Put every line of the material below into a Markdown table with the columns Row and Line, giving each line a row number and leaving out blank lines.

=====

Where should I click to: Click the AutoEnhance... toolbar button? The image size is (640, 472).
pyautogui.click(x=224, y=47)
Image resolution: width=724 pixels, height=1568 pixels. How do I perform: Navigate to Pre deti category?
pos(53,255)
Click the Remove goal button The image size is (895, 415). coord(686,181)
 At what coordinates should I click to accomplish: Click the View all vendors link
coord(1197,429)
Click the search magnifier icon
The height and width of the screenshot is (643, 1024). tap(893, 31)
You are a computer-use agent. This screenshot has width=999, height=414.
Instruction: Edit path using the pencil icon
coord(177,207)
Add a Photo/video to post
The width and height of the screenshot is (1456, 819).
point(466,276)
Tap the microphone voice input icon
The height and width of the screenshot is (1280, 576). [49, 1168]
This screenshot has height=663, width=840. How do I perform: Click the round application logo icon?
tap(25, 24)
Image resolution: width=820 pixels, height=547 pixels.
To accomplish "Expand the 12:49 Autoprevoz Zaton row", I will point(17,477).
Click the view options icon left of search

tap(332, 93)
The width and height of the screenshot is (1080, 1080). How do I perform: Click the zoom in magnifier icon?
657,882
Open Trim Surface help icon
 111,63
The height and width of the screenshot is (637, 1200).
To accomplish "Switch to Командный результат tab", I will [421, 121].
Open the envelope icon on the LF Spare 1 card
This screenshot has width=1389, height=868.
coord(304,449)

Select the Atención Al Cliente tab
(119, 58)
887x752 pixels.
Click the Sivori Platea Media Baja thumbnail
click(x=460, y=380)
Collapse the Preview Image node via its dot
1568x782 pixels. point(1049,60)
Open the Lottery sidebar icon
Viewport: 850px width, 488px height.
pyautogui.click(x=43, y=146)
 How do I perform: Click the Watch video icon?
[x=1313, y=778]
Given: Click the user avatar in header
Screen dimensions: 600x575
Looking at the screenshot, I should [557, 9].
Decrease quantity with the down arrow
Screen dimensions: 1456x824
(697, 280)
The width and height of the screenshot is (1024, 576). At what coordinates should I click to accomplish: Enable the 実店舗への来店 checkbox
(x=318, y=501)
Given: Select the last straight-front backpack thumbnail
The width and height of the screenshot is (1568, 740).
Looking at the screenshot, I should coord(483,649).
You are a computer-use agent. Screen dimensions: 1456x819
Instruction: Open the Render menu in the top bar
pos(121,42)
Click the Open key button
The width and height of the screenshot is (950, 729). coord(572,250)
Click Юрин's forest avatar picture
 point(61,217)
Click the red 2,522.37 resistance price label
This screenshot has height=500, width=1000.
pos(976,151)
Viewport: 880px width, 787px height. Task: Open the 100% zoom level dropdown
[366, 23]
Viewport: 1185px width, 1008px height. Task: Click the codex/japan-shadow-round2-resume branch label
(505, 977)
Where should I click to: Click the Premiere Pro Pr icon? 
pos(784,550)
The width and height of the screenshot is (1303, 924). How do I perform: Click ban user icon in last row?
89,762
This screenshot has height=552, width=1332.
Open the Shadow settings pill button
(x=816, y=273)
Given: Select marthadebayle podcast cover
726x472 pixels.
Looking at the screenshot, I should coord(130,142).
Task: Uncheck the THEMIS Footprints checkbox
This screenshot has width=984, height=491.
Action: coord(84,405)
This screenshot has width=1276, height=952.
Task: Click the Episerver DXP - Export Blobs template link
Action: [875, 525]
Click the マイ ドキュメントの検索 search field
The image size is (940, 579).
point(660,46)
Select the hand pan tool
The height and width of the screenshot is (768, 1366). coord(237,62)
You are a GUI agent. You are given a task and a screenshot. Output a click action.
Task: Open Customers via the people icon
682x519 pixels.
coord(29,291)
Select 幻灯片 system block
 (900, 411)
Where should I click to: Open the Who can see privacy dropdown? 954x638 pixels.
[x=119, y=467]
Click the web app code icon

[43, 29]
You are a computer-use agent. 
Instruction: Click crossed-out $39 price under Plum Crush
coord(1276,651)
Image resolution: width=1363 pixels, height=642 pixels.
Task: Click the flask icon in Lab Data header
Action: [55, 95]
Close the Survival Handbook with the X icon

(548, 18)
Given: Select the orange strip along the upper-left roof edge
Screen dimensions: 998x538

=====

§ **Exercise output**
| Row | Line |
|---|---|
| 1 | Where should I click to: Click the AutoEnhance... toolbar button? The image size is (640, 472). |
| 2 | pyautogui.click(x=224, y=47) |
| 3 | Image resolution: width=724 pixels, height=1568 pixels. How do I perform: Navigate to Pre deti category? |
| 4 | pos(53,255) |
| 5 | Click the Remove goal button The image size is (895, 415). coord(686,181) |
| 6 |  At what coordinates should I click to accomplish: Click the View all vendors link |
| 7 | coord(1197,429) |
| 8 | Click the search magnifier icon |
| 9 | The height and width of the screenshot is (643, 1024). tap(893, 31) |
| 10 | You are a computer-use agent. This screenshot has width=999, height=414. |
| 11 | Instruction: Edit path using the pencil icon |
| 12 | coord(177,207) |
| 13 | Add a Photo/video to post |
| 14 | The width and height of the screenshot is (1456, 819). |
| 15 | point(466,276) |
| 16 | Tap the microphone voice input icon |
| 17 | The height and width of the screenshot is (1280, 576). [49, 1168] |
| 18 | This screenshot has height=663, width=840. How do I perform: Click the round application logo icon? |
| 19 | tap(25, 24) |
| 20 | Image resolution: width=820 pixels, height=547 pixels. |
| 21 | To accomplish "Expand the 12:49 Autoprevoz Zaton row", I will point(17,477). |
| 22 | Click the view options icon left of search |
| 23 | tap(332, 93) |
| 24 | The width and height of the screenshot is (1080, 1080). How do I perform: Click the zoom in magnifier icon? |
| 25 | 657,882 |
| 26 | Open Trim Surface help icon |
| 27 |  111,63 |
| 28 | The height and width of the screenshot is (637, 1200). |
| 29 | To accomplish "Switch to Командный результат tab", I will [421, 121]. |
| 30 | Open the envelope icon on the LF Spare 1 card |
| 31 | This screenshot has width=1389, height=868. |
| 32 | coord(304,449) |
| 33 | Select the Atención Al Cliente tab |
| 34 | (119, 58) |
| 35 | 887x752 pixels. |
| 36 | Click the Sivori Platea Media Baja thumbnail |
| 37 | click(x=460, y=380) |
| 38 | Collapse the Preview Image node via its dot |
| 39 | 1568x782 pixels. point(1049,60) |
| 40 | Open the Lottery sidebar icon |
| 41 | Viewport: 850px width, 488px height. |
| 42 | pyautogui.click(x=43, y=146) |
| 43 |  How do I perform: Click the Watch video icon? |
| 44 | [x=1313, y=778] |
| 45 | Given: Click the user avatar in header |
| 46 | Screen dimensions: 600x575 |
| 47 | Looking at the screenshot, I should [557, 9]. |
| 48 | Decrease quantity with the down arrow |
| 49 | Screen dimensions: 1456x824 |
| 50 | (697, 280) |
| 51 | The width and height of the screenshot is (1024, 576). At what coordinates should I click to accomplish: Enable the 実店舗への来店 checkbox |
| 52 | (x=318, y=501) |
| 53 | Given: Select the last straight-front backpack thumbnail |
| 54 | The width and height of the screenshot is (1568, 740). |
| 55 | Looking at the screenshot, I should coord(483,649). |
| 56 | You are a computer-use agent. Screen dimensions: 1456x819 |
| 57 | Instruction: Open the Render menu in the top bar |
| 58 | pos(121,42) |
| 59 | Click the Open key button |
| 60 | The width and height of the screenshot is (950, 729). coord(572,250) |
| 61 | Click Юрин's forest avatar picture |
| 62 |  point(61,217) |
| 63 | Click the red 2,522.37 resistance price label |
| 64 | This screenshot has height=500, width=1000. |
| 65 | pos(976,151) |
| 66 | Viewport: 880px width, 787px height. Task: Open the 100% zoom level dropdown |
| 67 | [366, 23] |
| 68 | Viewport: 1185px width, 1008px height. Task: Click the codex/japan-shadow-round2-resume branch label |
| 69 | (505, 977) |
| 70 | Where should I click to: Click the Premiere Pro Pr icon?  |
| 71 | pos(784,550) |
| 72 | The width and height of the screenshot is (1303, 924). How do I perform: Click ban user icon in last row? |
| 73 | 89,762 |
| 74 | This screenshot has height=552, width=1332. |
| 75 | Open the Shadow settings pill button |
| 76 | (x=816, y=273) |
| 77 | Given: Select marthadebayle podcast cover |
| 78 | 726x472 pixels. |
| 79 | Looking at the screenshot, I should coord(130,142). |
| 80 | Task: Uncheck the THEMIS Footprints checkbox |
| 81 | This screenshot has width=984, height=491. |
| 82 | Action: coord(84,405) |
| 83 | This screenshot has width=1276, height=952. |
| 84 | Task: Click the Episerver DXP - Export Blobs template link |
| 85 | Action: [875, 525] |
| 86 | Click the マイ ドキュメントの検索 search field |
| 87 | The image size is (940, 579). |
| 88 | point(660,46) |
| 89 | Select the hand pan tool |
| 90 | The height and width of the screenshot is (768, 1366). coord(237,62) |
| 91 | You are a GUI agent. You are given a task and a screenshot. Output a click action. |
| 92 | Task: Open Customers via the people icon |
| 93 | 682x519 pixels. |
| 94 | coord(29,291) |
| 95 | Select 幻灯片 system block |
| 96 |  (900, 411) |
| 97 | Where should I click to: Open the Who can see privacy dropdown? 954x638 pixels. |
| 98 | [x=119, y=467] |
| 99 | Click the web app code icon |
| 100 | [43, 29] |
| 101 | You are a computer-use agent.  |
| 102 | Instruction: Click crossed-out $39 price under Plum Crush |
| 103 | coord(1276,651) |
| 104 | Image resolution: width=1363 pixels, height=642 pixels. |
| 105 | Task: Click the flask icon in Lab Data header |
| 106 | Action: [55, 95] |
| 107 | Close the Survival Handbook with the X icon |
| 108 | (548, 18) |
| 109 | Given: Select the orange strip along the upper-left roof edge |
| 110 | Screen dimensions: 998x538 |